[Requirement] Copy every line below precisely, leaving nothing out.

Listed records section start

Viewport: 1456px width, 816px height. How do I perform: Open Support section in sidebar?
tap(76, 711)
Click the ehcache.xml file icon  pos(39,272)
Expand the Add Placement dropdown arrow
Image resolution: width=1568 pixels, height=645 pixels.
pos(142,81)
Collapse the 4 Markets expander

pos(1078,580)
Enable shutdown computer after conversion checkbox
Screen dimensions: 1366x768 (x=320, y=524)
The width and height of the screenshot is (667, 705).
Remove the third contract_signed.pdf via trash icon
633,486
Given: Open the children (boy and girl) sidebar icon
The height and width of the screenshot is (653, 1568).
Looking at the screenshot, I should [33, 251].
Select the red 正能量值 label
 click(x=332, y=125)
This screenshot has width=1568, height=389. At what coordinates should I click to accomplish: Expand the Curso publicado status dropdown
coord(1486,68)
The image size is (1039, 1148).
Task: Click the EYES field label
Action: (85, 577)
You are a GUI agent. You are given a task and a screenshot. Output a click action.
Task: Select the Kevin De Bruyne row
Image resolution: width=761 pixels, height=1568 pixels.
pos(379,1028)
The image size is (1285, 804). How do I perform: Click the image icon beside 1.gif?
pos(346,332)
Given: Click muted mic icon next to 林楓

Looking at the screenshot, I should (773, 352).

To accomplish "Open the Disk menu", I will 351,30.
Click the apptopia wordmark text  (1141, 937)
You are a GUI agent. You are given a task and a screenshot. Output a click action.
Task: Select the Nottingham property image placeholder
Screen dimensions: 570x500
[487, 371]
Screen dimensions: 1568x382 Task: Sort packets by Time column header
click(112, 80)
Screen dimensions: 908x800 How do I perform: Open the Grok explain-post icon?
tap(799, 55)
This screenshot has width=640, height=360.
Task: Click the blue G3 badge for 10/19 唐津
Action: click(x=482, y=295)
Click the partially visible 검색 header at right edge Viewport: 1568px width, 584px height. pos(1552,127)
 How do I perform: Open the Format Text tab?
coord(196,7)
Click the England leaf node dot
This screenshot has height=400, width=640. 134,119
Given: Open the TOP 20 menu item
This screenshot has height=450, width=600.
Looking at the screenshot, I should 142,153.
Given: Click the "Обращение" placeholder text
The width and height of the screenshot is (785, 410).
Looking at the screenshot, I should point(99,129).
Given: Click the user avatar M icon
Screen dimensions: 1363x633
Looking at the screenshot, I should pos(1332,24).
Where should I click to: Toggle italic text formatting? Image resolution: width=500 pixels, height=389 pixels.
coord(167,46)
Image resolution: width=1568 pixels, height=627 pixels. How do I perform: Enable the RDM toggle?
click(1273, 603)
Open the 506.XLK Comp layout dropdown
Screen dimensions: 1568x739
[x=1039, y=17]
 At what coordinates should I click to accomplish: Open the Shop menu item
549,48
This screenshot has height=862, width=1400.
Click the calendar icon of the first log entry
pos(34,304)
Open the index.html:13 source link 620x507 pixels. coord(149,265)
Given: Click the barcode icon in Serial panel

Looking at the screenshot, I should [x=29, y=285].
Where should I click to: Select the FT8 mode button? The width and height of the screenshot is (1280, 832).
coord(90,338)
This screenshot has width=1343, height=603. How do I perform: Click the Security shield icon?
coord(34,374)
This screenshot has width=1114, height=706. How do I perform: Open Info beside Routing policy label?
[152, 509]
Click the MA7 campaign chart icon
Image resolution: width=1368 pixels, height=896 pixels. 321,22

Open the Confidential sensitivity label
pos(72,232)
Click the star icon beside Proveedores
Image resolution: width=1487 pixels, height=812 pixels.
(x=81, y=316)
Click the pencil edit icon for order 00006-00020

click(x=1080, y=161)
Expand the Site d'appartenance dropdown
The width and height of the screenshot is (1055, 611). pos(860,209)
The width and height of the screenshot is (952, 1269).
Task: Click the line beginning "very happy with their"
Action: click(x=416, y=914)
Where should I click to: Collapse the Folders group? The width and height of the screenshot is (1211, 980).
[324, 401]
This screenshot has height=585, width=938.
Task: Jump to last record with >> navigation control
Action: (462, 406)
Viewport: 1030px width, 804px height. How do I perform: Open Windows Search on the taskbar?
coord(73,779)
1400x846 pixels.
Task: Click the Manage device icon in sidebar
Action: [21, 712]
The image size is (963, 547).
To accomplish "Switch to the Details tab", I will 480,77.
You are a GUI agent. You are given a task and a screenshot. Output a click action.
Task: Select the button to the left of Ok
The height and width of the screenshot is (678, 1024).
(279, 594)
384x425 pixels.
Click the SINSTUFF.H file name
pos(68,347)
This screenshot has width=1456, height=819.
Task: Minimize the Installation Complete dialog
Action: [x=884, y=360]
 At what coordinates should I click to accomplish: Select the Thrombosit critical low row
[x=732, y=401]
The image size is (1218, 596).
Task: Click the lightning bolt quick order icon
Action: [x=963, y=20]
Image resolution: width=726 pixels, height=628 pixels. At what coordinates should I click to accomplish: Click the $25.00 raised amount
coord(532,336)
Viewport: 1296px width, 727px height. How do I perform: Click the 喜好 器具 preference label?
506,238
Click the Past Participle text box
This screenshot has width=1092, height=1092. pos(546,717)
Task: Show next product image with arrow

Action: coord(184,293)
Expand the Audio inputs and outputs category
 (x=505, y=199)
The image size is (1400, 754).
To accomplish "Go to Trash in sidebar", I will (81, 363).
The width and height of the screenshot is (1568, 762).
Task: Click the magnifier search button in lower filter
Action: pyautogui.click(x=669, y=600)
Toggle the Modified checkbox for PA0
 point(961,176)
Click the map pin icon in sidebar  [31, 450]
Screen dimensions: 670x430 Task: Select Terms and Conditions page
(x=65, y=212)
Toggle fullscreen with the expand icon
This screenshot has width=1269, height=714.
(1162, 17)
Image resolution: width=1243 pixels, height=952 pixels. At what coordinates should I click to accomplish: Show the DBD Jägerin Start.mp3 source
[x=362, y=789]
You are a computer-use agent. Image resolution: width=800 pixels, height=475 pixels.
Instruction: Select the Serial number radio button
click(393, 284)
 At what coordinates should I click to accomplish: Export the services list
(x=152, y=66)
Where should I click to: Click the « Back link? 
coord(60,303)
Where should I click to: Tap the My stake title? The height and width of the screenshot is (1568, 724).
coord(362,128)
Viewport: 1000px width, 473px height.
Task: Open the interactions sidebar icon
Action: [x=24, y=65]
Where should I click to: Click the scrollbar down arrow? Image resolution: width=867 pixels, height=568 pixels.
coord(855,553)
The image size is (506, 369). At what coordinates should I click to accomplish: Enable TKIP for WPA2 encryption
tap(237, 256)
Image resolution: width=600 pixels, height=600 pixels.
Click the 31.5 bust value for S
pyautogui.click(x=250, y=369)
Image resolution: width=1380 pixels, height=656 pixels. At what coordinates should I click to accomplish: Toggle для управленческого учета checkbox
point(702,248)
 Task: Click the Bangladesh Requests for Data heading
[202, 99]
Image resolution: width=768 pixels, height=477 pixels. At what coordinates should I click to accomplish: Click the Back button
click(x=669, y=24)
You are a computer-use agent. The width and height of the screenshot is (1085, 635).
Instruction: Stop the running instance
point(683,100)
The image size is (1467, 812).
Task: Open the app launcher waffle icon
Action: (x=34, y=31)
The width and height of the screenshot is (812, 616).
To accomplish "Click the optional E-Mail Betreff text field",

Listed records section end

[Answer for the task]
Viewport: 1456px width, 816px height. How do I perform: Open Support section in sidebar?
tap(76, 711)
Click the ehcache.xml file icon  pos(39,272)
Expand the Add Placement dropdown arrow
Image resolution: width=1568 pixels, height=645 pixels.
pos(142,81)
Collapse the 4 Markets expander

pos(1078,580)
Enable shutdown computer after conversion checkbox
Screen dimensions: 1366x768 (x=320, y=524)
The width and height of the screenshot is (667, 705).
Remove the third contract_signed.pdf via trash icon
633,486
Given: Open the children (boy and girl) sidebar icon
The height and width of the screenshot is (653, 1568).
Looking at the screenshot, I should [33, 251].
Select the red 正能量值 label
 click(x=332, y=125)
This screenshot has width=1568, height=389. At what coordinates should I click to accomplish: Expand the Curso publicado status dropdown
coord(1486,68)
The image size is (1039, 1148).
Task: Click the EYES field label
Action: (85, 577)
You are a GUI agent. You are given a task and a screenshot. Output a click action.
Task: Select the Kevin De Bruyne row
Image resolution: width=761 pixels, height=1568 pixels.
pos(379,1028)
The image size is (1285, 804). How do I perform: Click the image icon beside 1.gif?
pos(346,332)
Given: Click muted mic icon next to 林楓

Looking at the screenshot, I should (773, 352).

To accomplish "Open the Disk menu", I will 351,30.
Click the apptopia wordmark text  (1141, 937)
You are a GUI agent. You are given a task and a screenshot. Output a click action.
Task: Select the Nottingham property image placeholder
Screen dimensions: 570x500
[487, 371]
Screen dimensions: 1568x382 Task: Sort packets by Time column header
click(112, 80)
Screen dimensions: 908x800 How do I perform: Open the Grok explain-post icon?
tap(799, 55)
This screenshot has width=640, height=360.
Task: Click the blue G3 badge for 10/19 唐津
Action: click(x=482, y=295)
Click the partially visible 검색 header at right edge Viewport: 1568px width, 584px height. pos(1552,127)
 How do I perform: Open the Format Text tab?
coord(196,7)
Click the England leaf node dot
This screenshot has height=400, width=640. 134,119
Given: Open the TOP 20 menu item
This screenshot has height=450, width=600.
Looking at the screenshot, I should 142,153.
Given: Click the "Обращение" placeholder text
The width and height of the screenshot is (785, 410).
Looking at the screenshot, I should point(99,129).
Given: Click the user avatar M icon
Screen dimensions: 1363x633
Looking at the screenshot, I should pos(1332,24).
Where should I click to: Toggle italic text formatting? Image resolution: width=500 pixels, height=389 pixels.
coord(167,46)
Image resolution: width=1568 pixels, height=627 pixels. How do I perform: Enable the RDM toggle?
click(1273, 603)
Open the 506.XLK Comp layout dropdown
Screen dimensions: 1568x739
[x=1039, y=17]
 At what coordinates should I click to accomplish: Open the Shop menu item
549,48
This screenshot has height=862, width=1400.
Click the calendar icon of the first log entry
pos(34,304)
Open the index.html:13 source link 620x507 pixels. coord(149,265)
Given: Click the barcode icon in Serial panel

Looking at the screenshot, I should [x=29, y=285].
Where should I click to: Select the FT8 mode button? The width and height of the screenshot is (1280, 832).
coord(90,338)
This screenshot has width=1343, height=603. How do I perform: Click the Security shield icon?
coord(34,374)
This screenshot has width=1114, height=706. How do I perform: Open Info beside Routing policy label?
[152, 509]
Click the MA7 campaign chart icon
Image resolution: width=1368 pixels, height=896 pixels. 321,22

Open the Confidential sensitivity label
pos(72,232)
Click the star icon beside Proveedores
Image resolution: width=1487 pixels, height=812 pixels.
(x=81, y=316)
Click the pencil edit icon for order 00006-00020

click(x=1080, y=161)
Expand the Site d'appartenance dropdown
The width and height of the screenshot is (1055, 611). pos(860,209)
The width and height of the screenshot is (952, 1269).
Task: Click the line beginning "very happy with their"
Action: click(x=416, y=914)
Where should I click to: Collapse the Folders group? The width and height of the screenshot is (1211, 980).
[324, 401]
This screenshot has height=585, width=938.
Task: Jump to last record with >> navigation control
Action: (462, 406)
Viewport: 1030px width, 804px height. How do I perform: Open Windows Search on the taskbar?
coord(73,779)
1400x846 pixels.
Task: Click the Manage device icon in sidebar
Action: [21, 712]
The image size is (963, 547).
To accomplish "Switch to the Details tab", I will 480,77.
You are a GUI agent. You are given a task and a screenshot. Output a click action.
Task: Select the button to the left of Ok
The height and width of the screenshot is (678, 1024).
(279, 594)
384x425 pixels.
Click the SINSTUFF.H file name
pos(68,347)
This screenshot has width=1456, height=819.
Task: Minimize the Installation Complete dialog
Action: [x=884, y=360]
 At what coordinates should I click to accomplish: Select the Thrombosit critical low row
[x=732, y=401]
The image size is (1218, 596).
Task: Click the lightning bolt quick order icon
Action: [x=963, y=20]
Image resolution: width=726 pixels, height=628 pixels. At what coordinates should I click to accomplish: Click the $25.00 raised amount
coord(532,336)
Viewport: 1296px width, 727px height. How do I perform: Click the 喜好 器具 preference label?
506,238
Click the Past Participle text box
This screenshot has width=1092, height=1092. pos(546,717)
Task: Show next product image with arrow

Action: coord(184,293)
Expand the Audio inputs and outputs category
 (x=505, y=199)
The image size is (1400, 754).
To accomplish "Go to Trash in sidebar", I will (81, 363).
The width and height of the screenshot is (1568, 762).
Task: Click the magnifier search button in lower filter
Action: pyautogui.click(x=669, y=600)
Toggle the Modified checkbox for PA0
 point(961,176)
Click the map pin icon in sidebar  [31, 450]
Screen dimensions: 670x430 Task: Select Terms and Conditions page
(x=65, y=212)
Toggle fullscreen with the expand icon
This screenshot has width=1269, height=714.
(1162, 17)
Image resolution: width=1243 pixels, height=952 pixels. At what coordinates should I click to accomplish: Show the DBD Jägerin Start.mp3 source
[x=362, y=789]
You are a computer-use agent. Image resolution: width=800 pixels, height=475 pixels.
Instruction: Select the Serial number radio button
click(393, 284)
 At what coordinates should I click to accomplish: Export the services list
(x=152, y=66)
Where should I click to: Click the « Back link? 
coord(60,303)
Where should I click to: Tap the My stake title? The height and width of the screenshot is (1568, 724).
coord(362,128)
Viewport: 1000px width, 473px height.
Task: Open the interactions sidebar icon
Action: [x=24, y=65]
Where should I click to: Click the scrollbar down arrow? Image resolution: width=867 pixels, height=568 pixels.
coord(855,553)
The image size is (506, 369). At what coordinates should I click to accomplish: Enable TKIP for WPA2 encryption
tap(237, 256)
Image resolution: width=600 pixels, height=600 pixels.
Click the 31.5 bust value for S
pyautogui.click(x=250, y=369)
Image resolution: width=1380 pixels, height=656 pixels. At what coordinates should I click to accomplish: Toggle для управленческого учета checkbox
point(702,248)
 Task: Click the Bangladesh Requests for Data heading
[202, 99]
Image resolution: width=768 pixels, height=477 pixels. At what coordinates should I click to accomplish: Click the Back button
click(x=669, y=24)
You are a computer-use agent. The width and height of the screenshot is (1085, 635).
Instruction: Stop the running instance
point(683,100)
The image size is (1467, 812).
Task: Open the app launcher waffle icon
Action: (x=34, y=31)
The width and height of the screenshot is (812, 616).
To accomplish "Click the optional E-Mail Betreff text field",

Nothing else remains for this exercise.